The best fiction book we read was, by far, Dandelions by Eve Bunting.  Bunting’s books are often quite deep for the picture book genre and this story of a family who move to Nebraska was no exception.  Zoe, the family’s oldest daughter, describes her father’s can-do spirit and her mother’s growing depression at life on the prairies.  The dandelions, fellow transplants, become a metaphor for the family.

4 thoughts on “Westward Ho!

  1. I love those wagons – very cool project, although I think the pioneers might be shocked by that little green being in the back! Thanks for sharing the book recommendations and the links to other pioneer projects.

  2. I remember having a Land Run when I was in 4th grade, and the teachers had brought wagons from home and actually turned them into small covered wagons.
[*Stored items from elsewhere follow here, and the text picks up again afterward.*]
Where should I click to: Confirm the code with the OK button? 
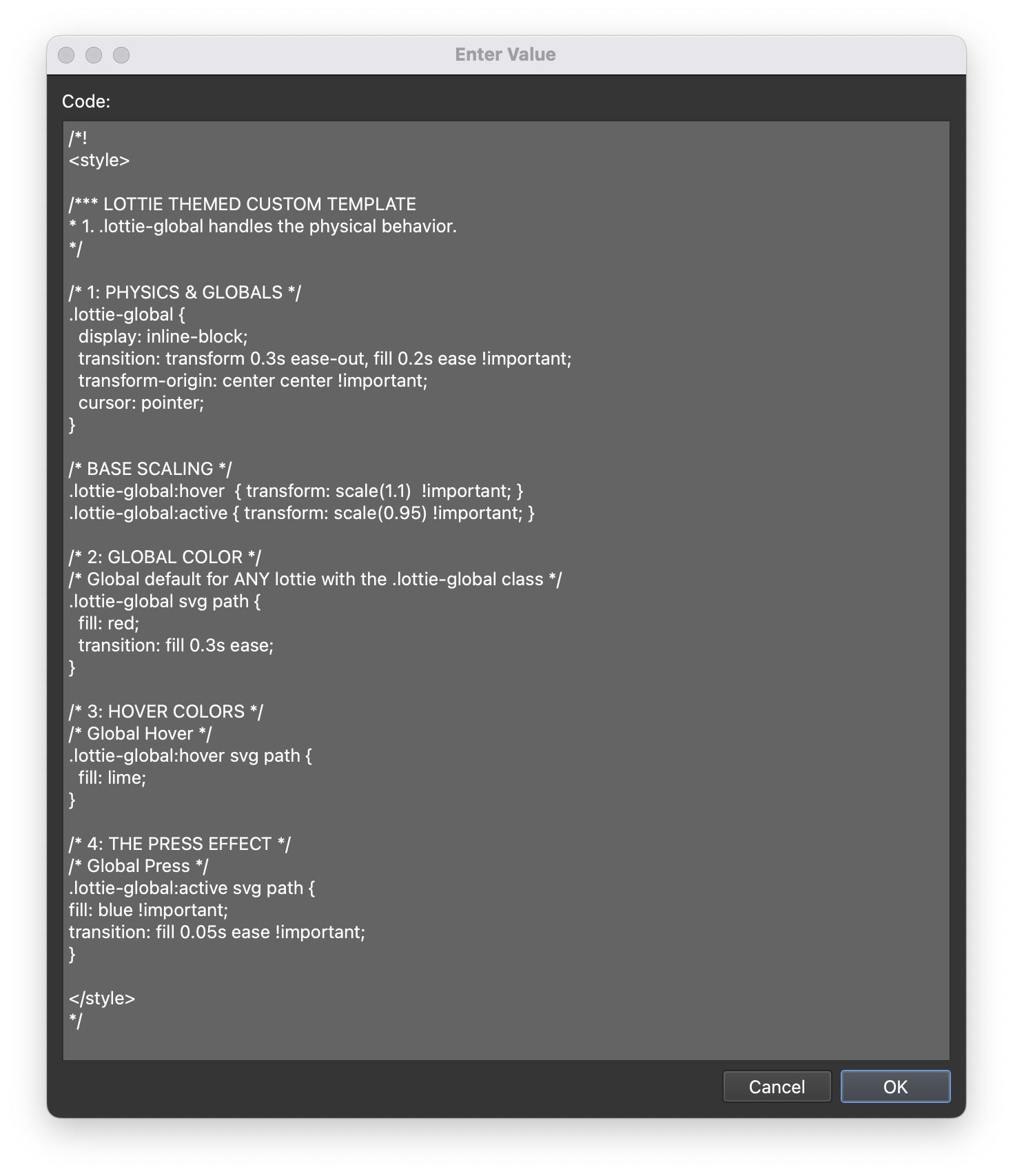[x=895, y=1086]
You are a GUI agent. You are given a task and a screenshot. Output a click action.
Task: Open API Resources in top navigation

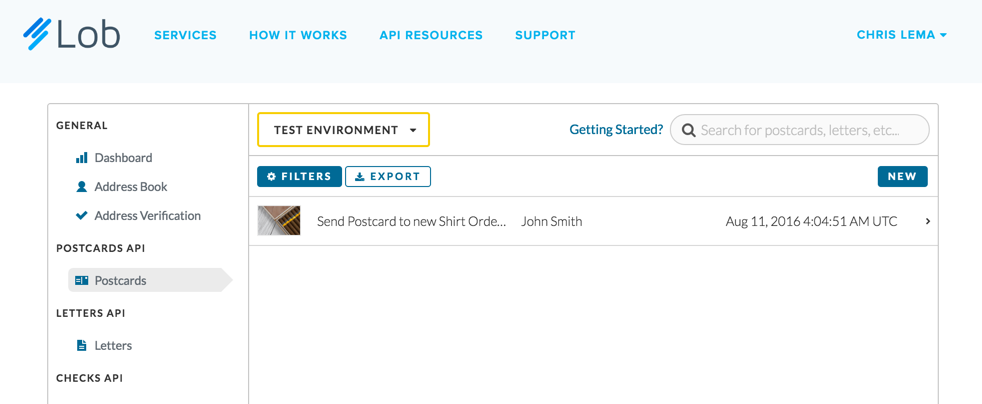point(431,35)
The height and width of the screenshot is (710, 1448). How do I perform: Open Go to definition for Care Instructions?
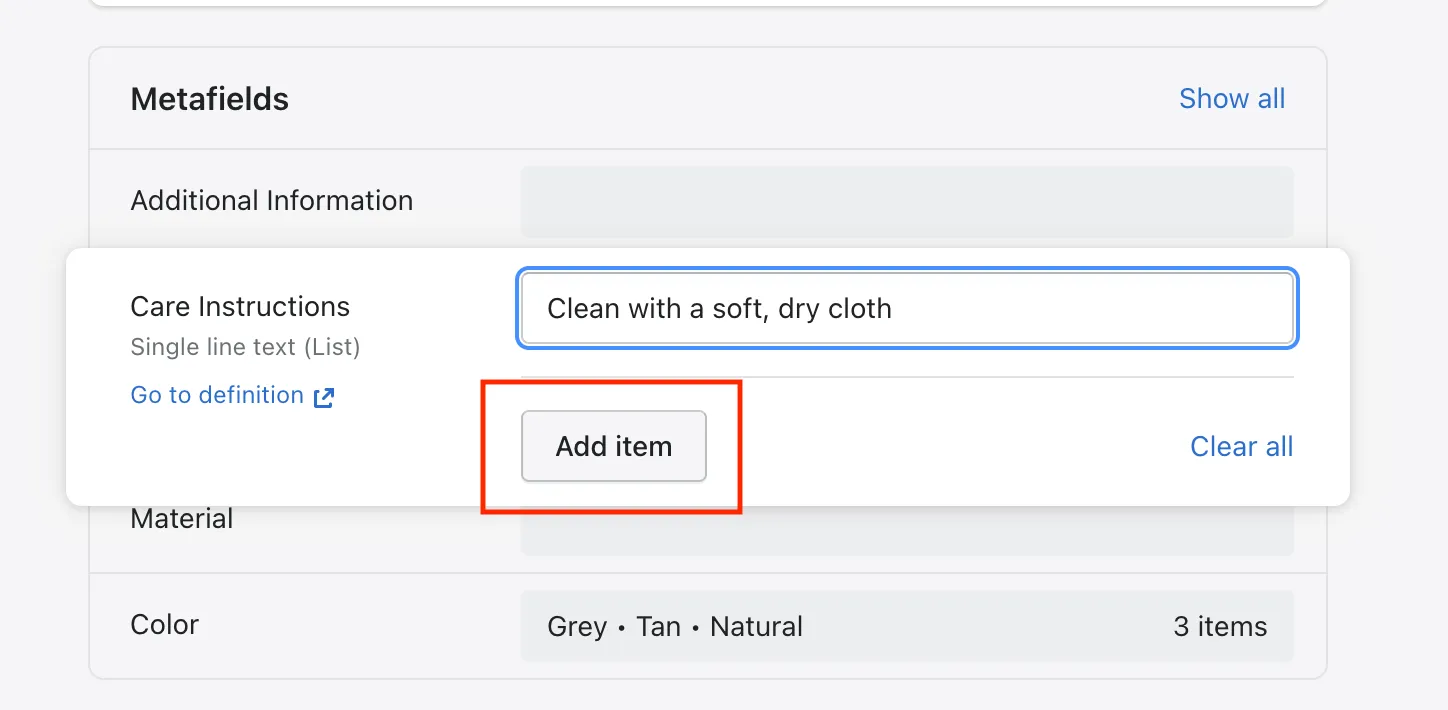[217, 394]
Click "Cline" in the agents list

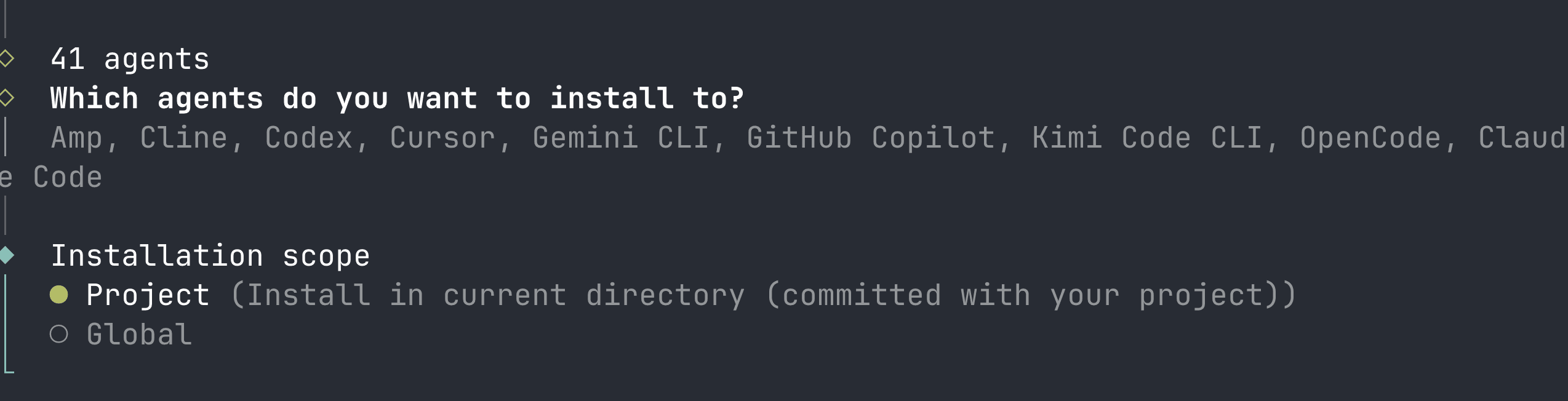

They put stakes all over the playground with tags on them, and two groups of kids even got to pretend they were Sooners and sneak out early to get the best spots. They packed the wagons with lunches and gear; the rest of us had to carry everything. Each ‘claim’ had a tag on it that corresponded to either a ‘challenge’ or a ‘prize’ on it – a challenge might have been that one of the party had broken his or her leg, and a prize might have been a recently abandoned wagon still full of good, usable stuff. We were in groups of four or five, and one person had to be designated the Head of Household. That person was responsible for grabbing the tag from the land claim and going to the land claim ‘office’ to find out if our claim was a prize or challenge claim. There was a bunch of other stuff to go along with it, but I still remember that day. I learned more about Oklahoma history in that one day than I have before or since!

  3. So fun! I had just about decided to just do read alouds for history next year and your blog makes me want to add in some projects. My 7 year old likes crafts so…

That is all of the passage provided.